Im nachfolgenden Text versuchen wir die Geschehnisse um den 06.07. aufzuarbeiten. Wir werten die Demonstration aus verschiedenen Gründen als Erfolg, auf welche wir aber später noch einmal genauer eingehen werden. Zunächst einmal ist aber über den Tag zu berichten.


Der Tag

Gegen Mittag zogen zunächst einmal verschiedene Kleingruppen los, um sich die Vorgänge in der Stadt anzusehen. Nach einer guten Stunde gab es eine erste Übersicht. In der Stadt wurden keine größeren Nazigruppen gesichtet und die Polizeipräsenz beschränkte sich auf vermehrte Streifen und wenige „Six'er“ Bereitschaftspolizei.

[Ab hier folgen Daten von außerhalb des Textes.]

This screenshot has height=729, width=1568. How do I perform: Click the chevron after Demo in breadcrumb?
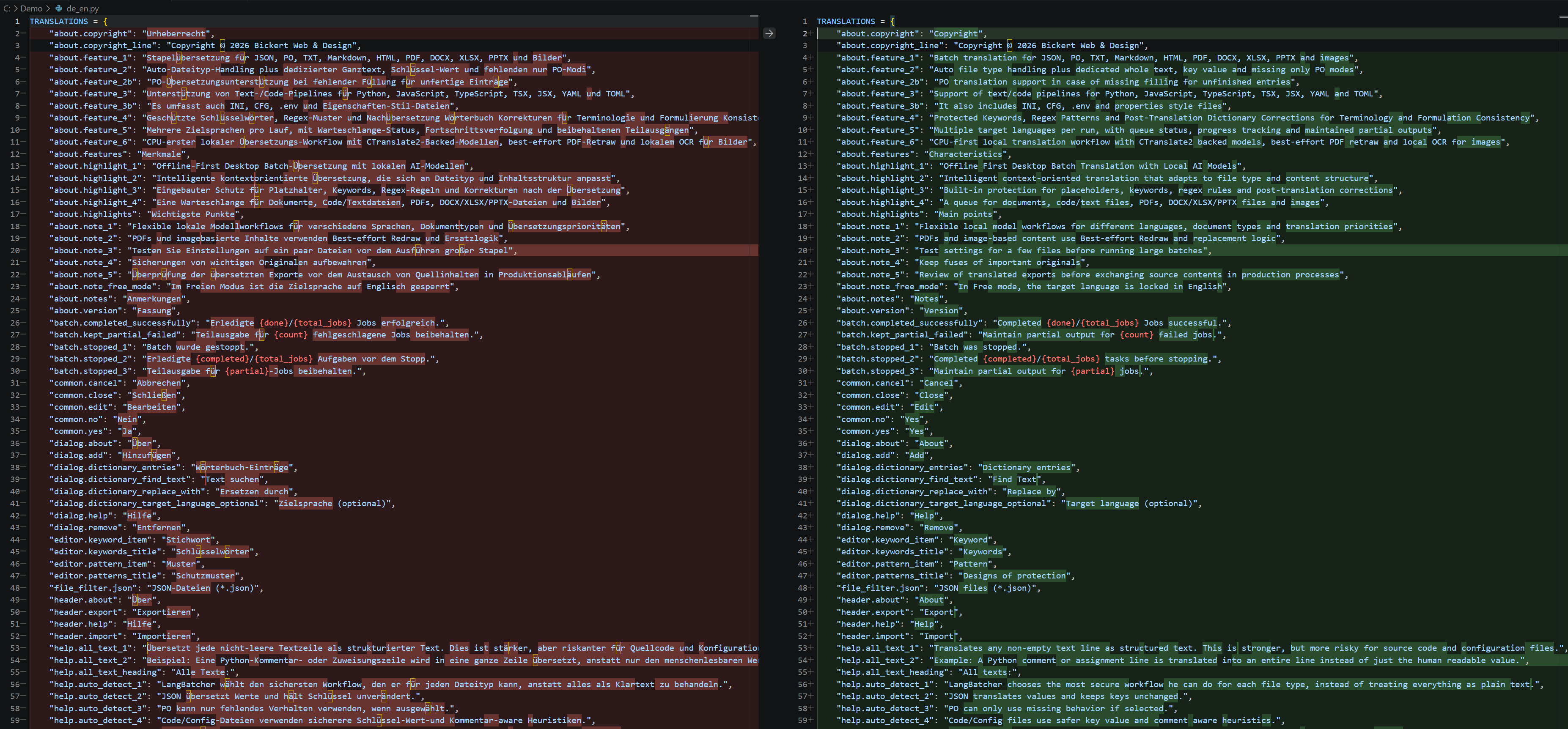pos(47,8)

Am Berblinger Brunnen wurde ein Infostand von den Rechtspopulisten „Alternative für Deutschland“ gesichtet.

Nach einem kurzen Treffen wurde Aktionsmaterial verteilt und sich zur Auftaktkundgebung in Bewegung gesetzt.

Dort trafen dann auch vereinzelt die ersten Antifaschist_Innen ein. Team Blau war zu diesem Zeitpunkt mit einer Hand voll Beamte anwesend, welche sich allerdings bald vermehrten. Ordnungsamt und Staatsschutz waren nach einigen Minuten ebenfalls zugegen.

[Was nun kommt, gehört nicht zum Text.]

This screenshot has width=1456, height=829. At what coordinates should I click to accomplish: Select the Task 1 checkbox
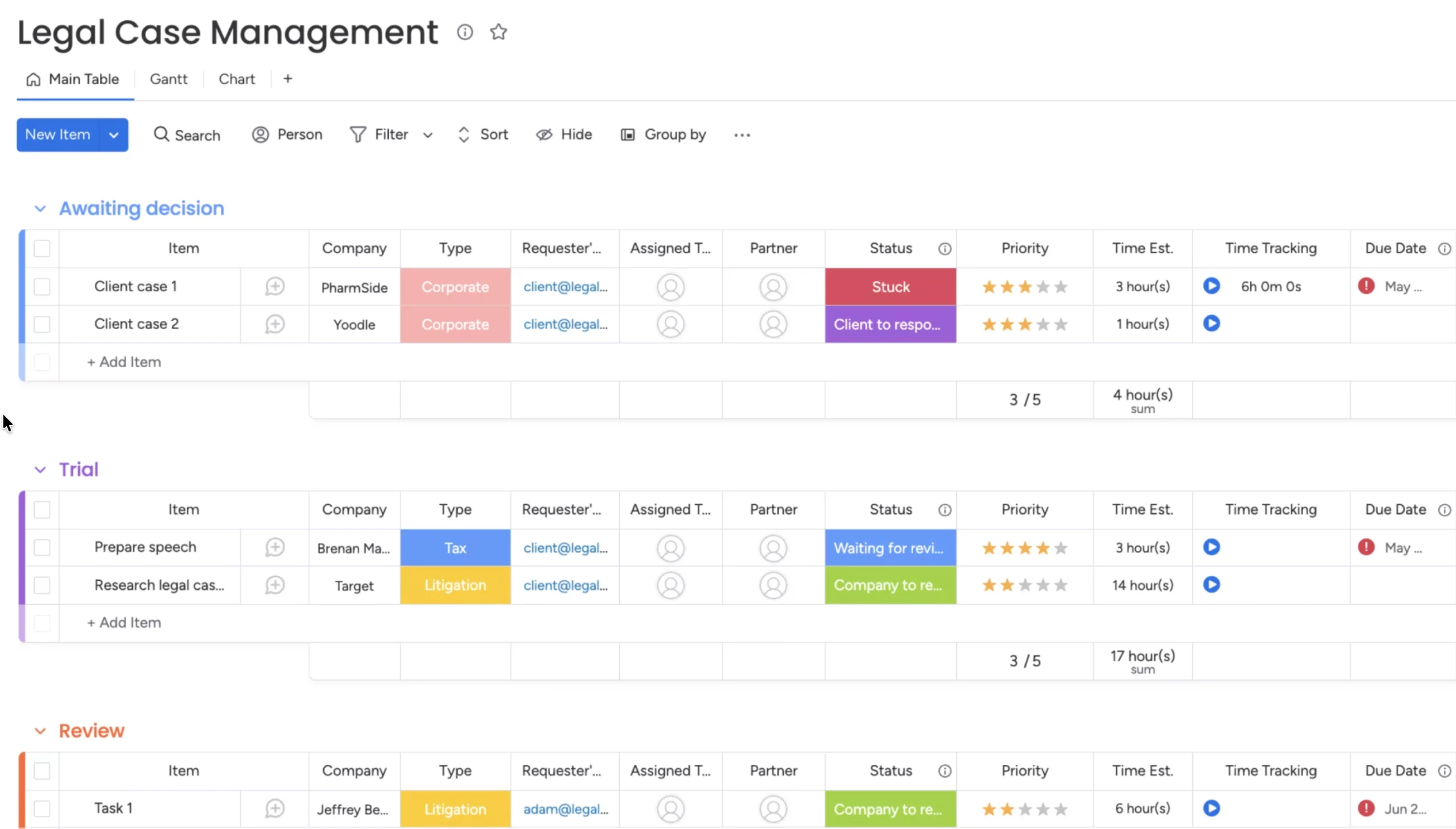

Kurz nach 15 Uhr wurden Demoschilder und Fahnen verteilt sowie der erste Redebeitrag verlesen, in welchem die umstehenden Personen auf das Thema der Demonstration hingewiesen wurden. Danach wurden Auflagen und der Beschluss des Verwaltungsgerichts Sigmaringen verlesen und erklärt, in was das Gefühl der staatlichen Schikane seinen Ursprung fand.

Zu diesem Zeitpunkt waren geschätzte 70 Personen anwesend.

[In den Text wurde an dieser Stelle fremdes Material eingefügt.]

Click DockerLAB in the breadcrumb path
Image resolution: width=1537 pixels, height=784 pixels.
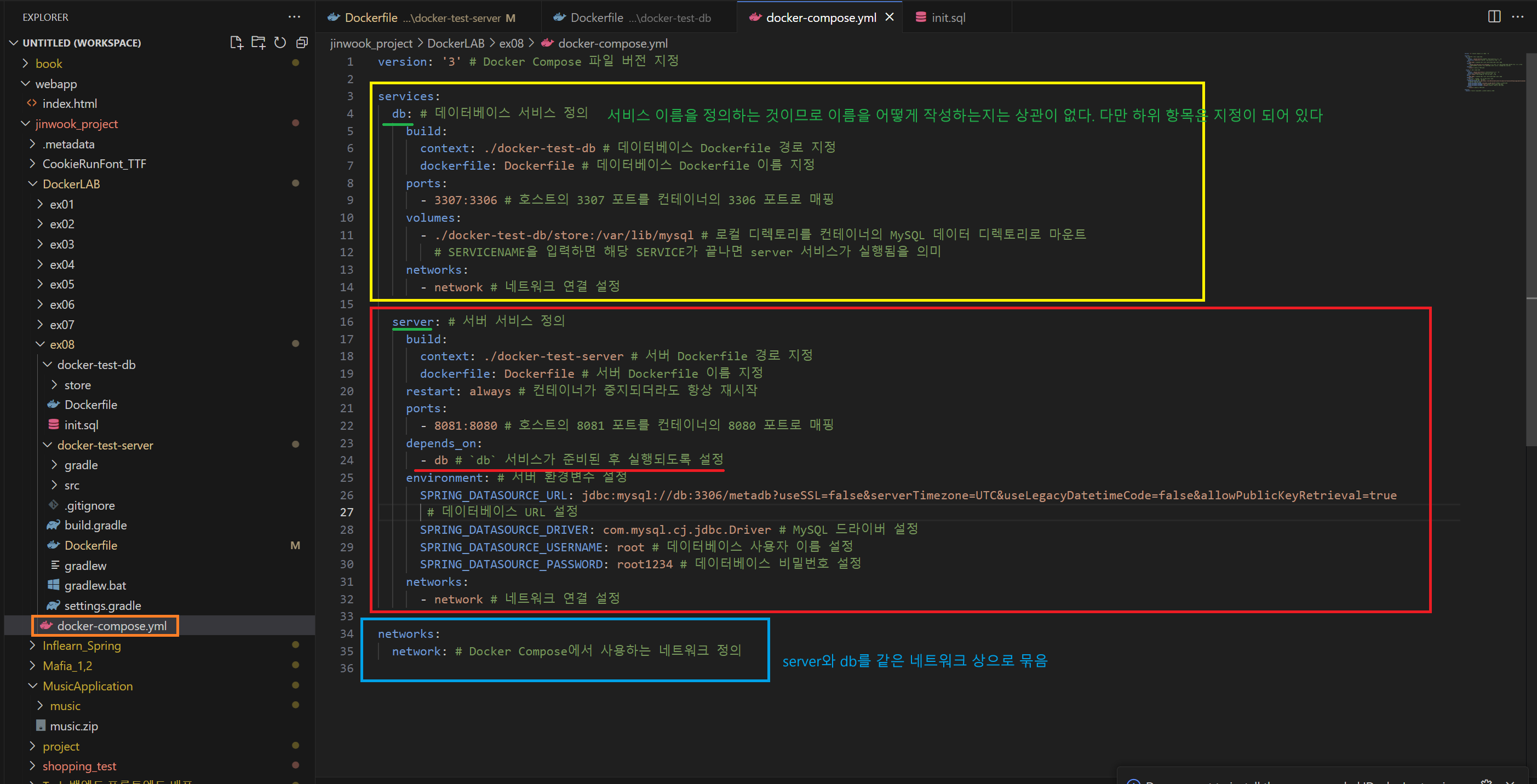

Die Kundgebungsteilnehmer_Innen sollten sich nun etwas Raum aneignen und die vorübergehenden Menschen mit Hilfe von Flugblättern auf das Thema aufmerksam machen. Dies fand allerdings nicht statt und die anwesenden Personen begaben sich gleich durch die Unterführung hindurch zum Einsteindenkmal, an welchem sich die Demonstration aufstellte. Hier wuchs die Zahl der anwesenden Personen auf ca. 100 an.

Gegen 15:20 Uhr setzte sich der Zug dann in Bewegung. Auf dem Weg durch die Hirschstraße musste sich der Demonstrationszug des Öfteren selbst ausbremsen. Mit verschiedenen Parolen wurde auf das Geschehen aufmerksam gemacht.

Nach ca. 10 – 15 Minuten trafen wir dann auf dem Münsterplatz ein, wo der Lautsprecherwagen geparkt war und bereits Musik abspielte.

Transparente wurden kreisförmig um die Kundgebung verteilt und es gab zwei weitere Redebeiträge. Im Ersten, in dem sich die Organisationsgruppe „Kollektiv.26“ vorstellte, wurde auf verschiedene Zusammenhänge hingewiesen.

Eine kurze Erklärung, warum es notwendig ist, dass die Wurzeln des Problems gesucht werden müssen und diese zum Teil in der Mitte der Gesellschaft sowie in der kapitalistischen Produktionsweise zu finden seien, sollte die Teilnehmer_Innen der Demonstration sowie die umstehenden Personen dazu bringen, den Ist-Zustand zu hinterfragen. Für die außenstehenden Menschen wurde dann nochmal der, zu Beginn bereits vorgestellte, Redebeitrag verlesen, in dem das Anliegen der Demonstration erklärt wurde.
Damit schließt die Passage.